The burden of establishing the relationship is always placed on the entity that contains the foreign key. In most cases, the entity is on the “many” side of the relationship.

Mandatory participation means that one entity occurrence requires a corresponding entity occurrence in a particular relationship. The mandatory participation is shown as a small hash mark across the relationship line(||). The existence of a mandatory relationship indicates that the minimum
cardinality is at least 1 for the mandatory entity.




Relationship Degree

A relationship degree indicates the number of entities or participants associated with a relationship. A unary relationship exists when an association is maintained within a single entity. A binary relationship exists when two entities are associated. A ternary relationship exists when three entities are associated.




  • Unary Relationships: As shown in the graph, an employee within the EMPLOYEE entity is the manager for one or more employees within that entity. The “manage”relationship means that EMPLOYEE requires another EMPLOYEE to be the manager –that is EMPLOYEE has a relationship with itself. Such a relationship is known as a recursive relationship.
  • Binary Relationships: This is the most common type of relationship, which means two entities are associated in a relationship.
  • Ternary and higher-order relationships: A ternary relationship implies an association among three different entities.
Recursive Relationship

A recursive relationship is one in which a relationship can exist between occurrences of the same entity set.

Unary relationships are common in manufacturing industries.

E.g. Figure4.19 illustrates that a rotor assembly (C-130) is composed of many parts, but each part is used to create only one rotor assembly.



Referential integrity deals with the correspondence of values in the foreign key with values in the related primary key. Referential integrity is not bidirectional.

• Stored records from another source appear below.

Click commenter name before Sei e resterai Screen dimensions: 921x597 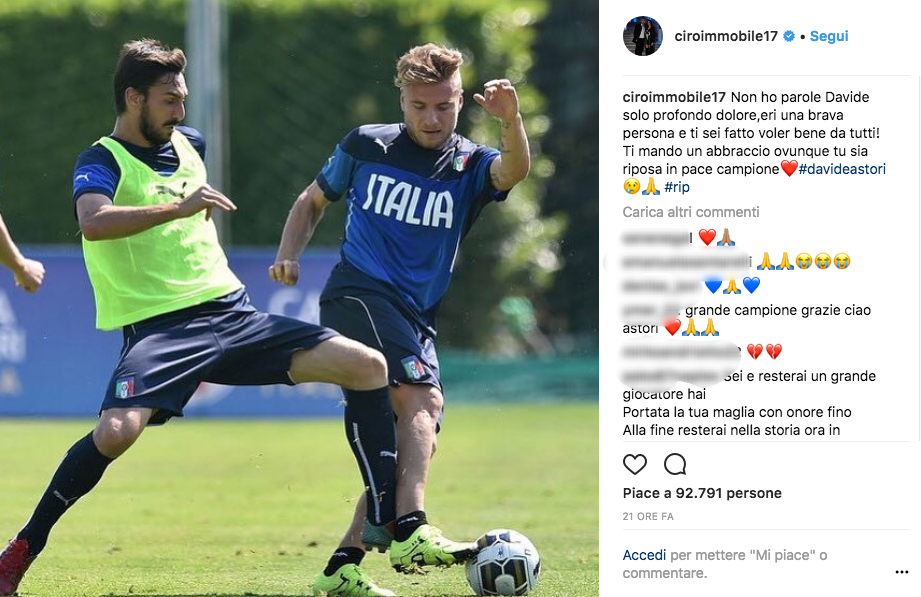671,376
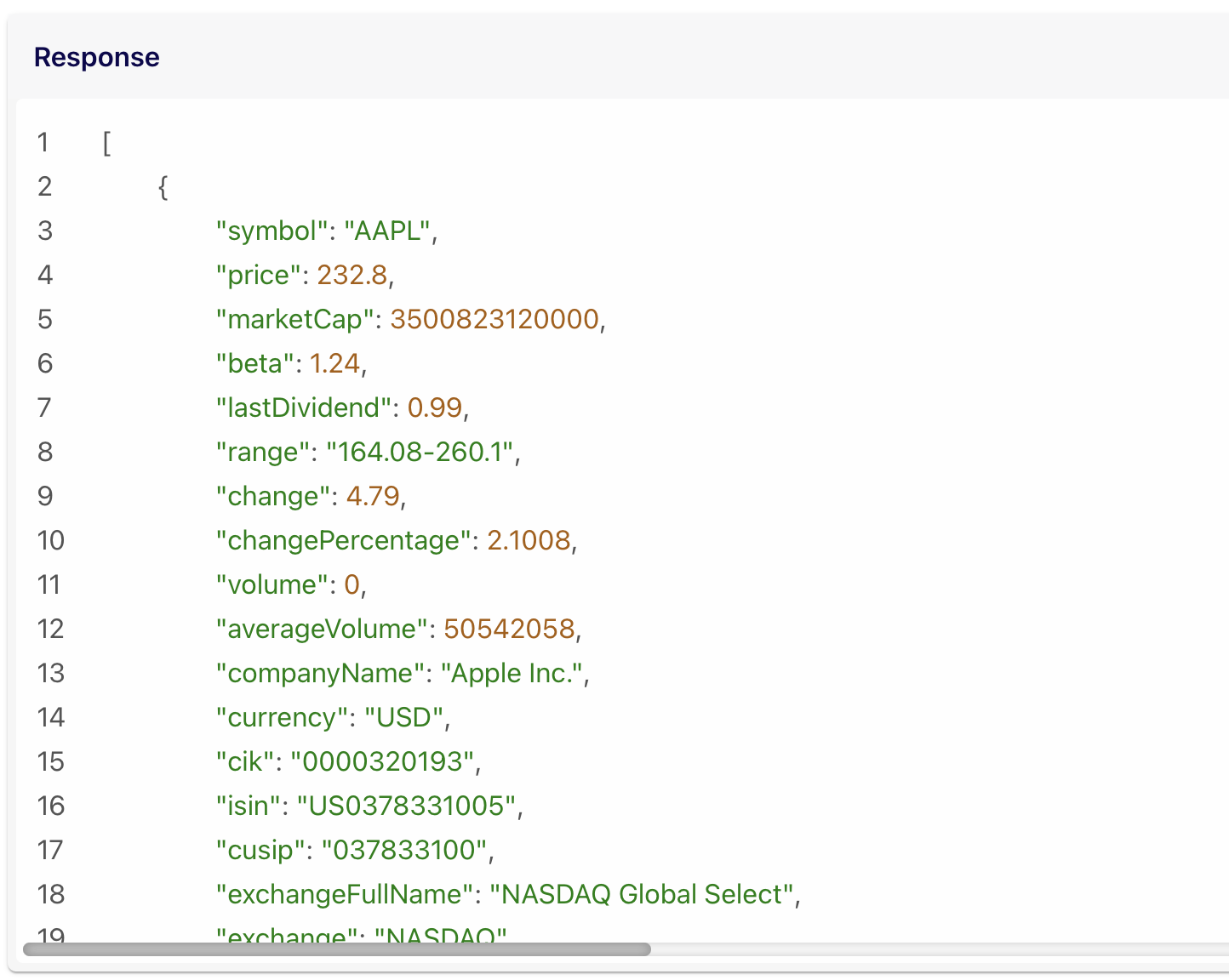Click the lastDividend value 0.99
The width and height of the screenshot is (1229, 980).
434,407
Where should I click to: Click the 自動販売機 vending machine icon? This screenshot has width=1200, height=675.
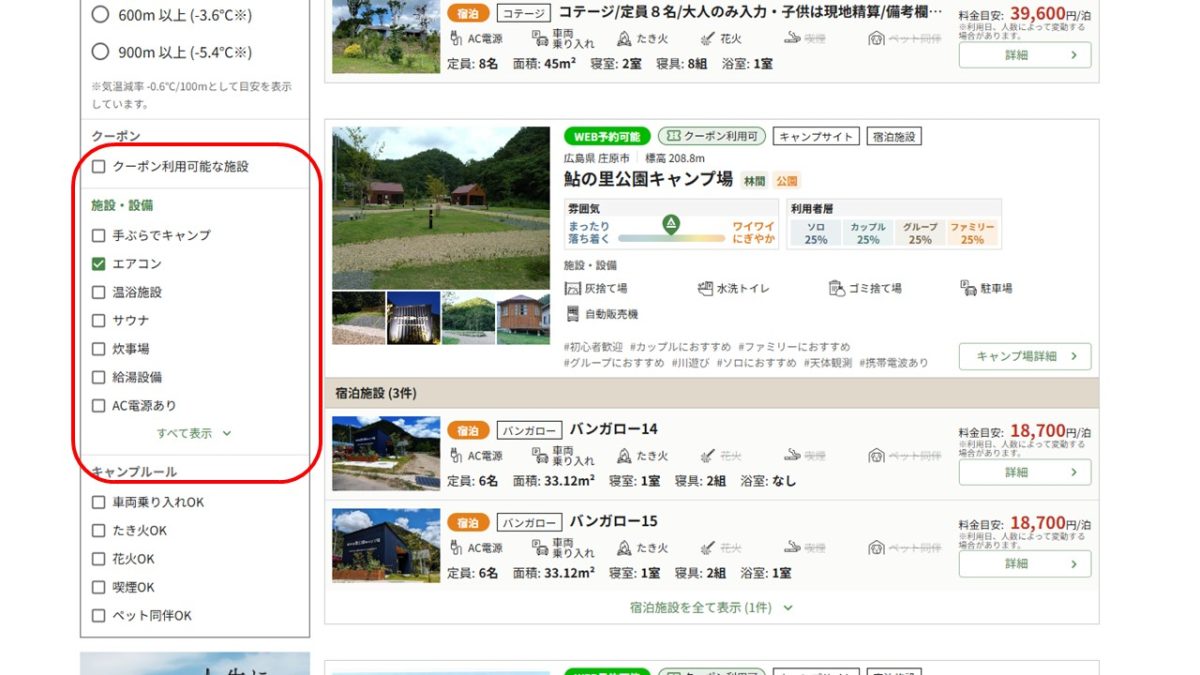[x=573, y=314]
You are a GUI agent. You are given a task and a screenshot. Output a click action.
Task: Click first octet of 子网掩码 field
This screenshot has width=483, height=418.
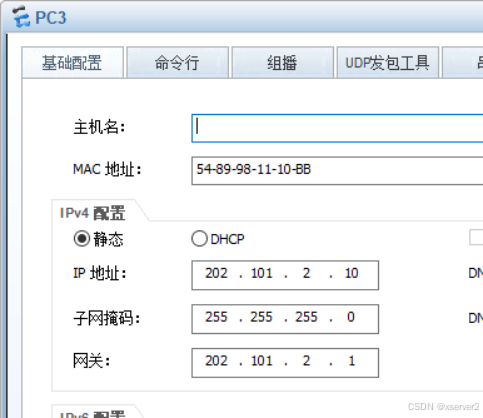pos(216,317)
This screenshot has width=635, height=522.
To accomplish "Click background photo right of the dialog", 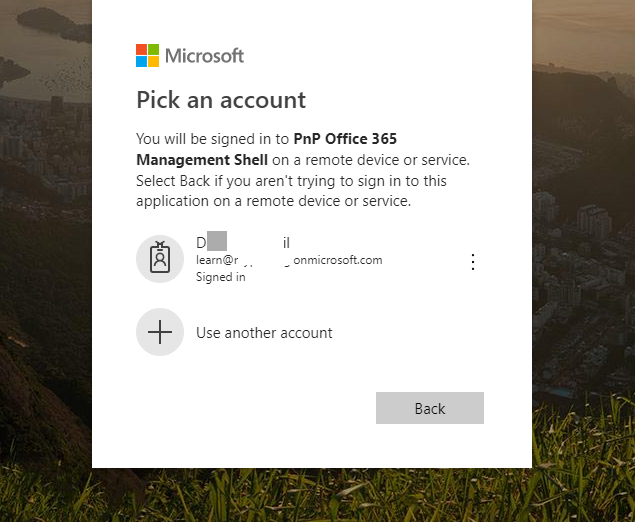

Associative(composite) Entities

In practical terms, both participation and referential integrity involve the values used as primary keys and foreign keys to implement the relationship. This associative entity, also called a composite or bridge entity, is in a 1:M relationship with the parent entities and is composed of the primary key attributes of each parent entity. Furthermore, the associative entity can have additional attributes of its own. When using the Crow’s Foot notation, the associative entity is identified as a strong (identifying) relationship, as indicated by the solid relationship lines between the parents and the associative entity.

Develop an ERD

Building an ERD usually involves the following activities:

  • Create a detailed narrative of the organisation’s description of operations.
  • Identify the business rules based on the description of operations.
  • Identify the main entities and relationships from the business rules.
  • Develop the initial ERD.
  • Identify the attributes and primary keys that adequately describe the entities.
  • Revise and review the ERD.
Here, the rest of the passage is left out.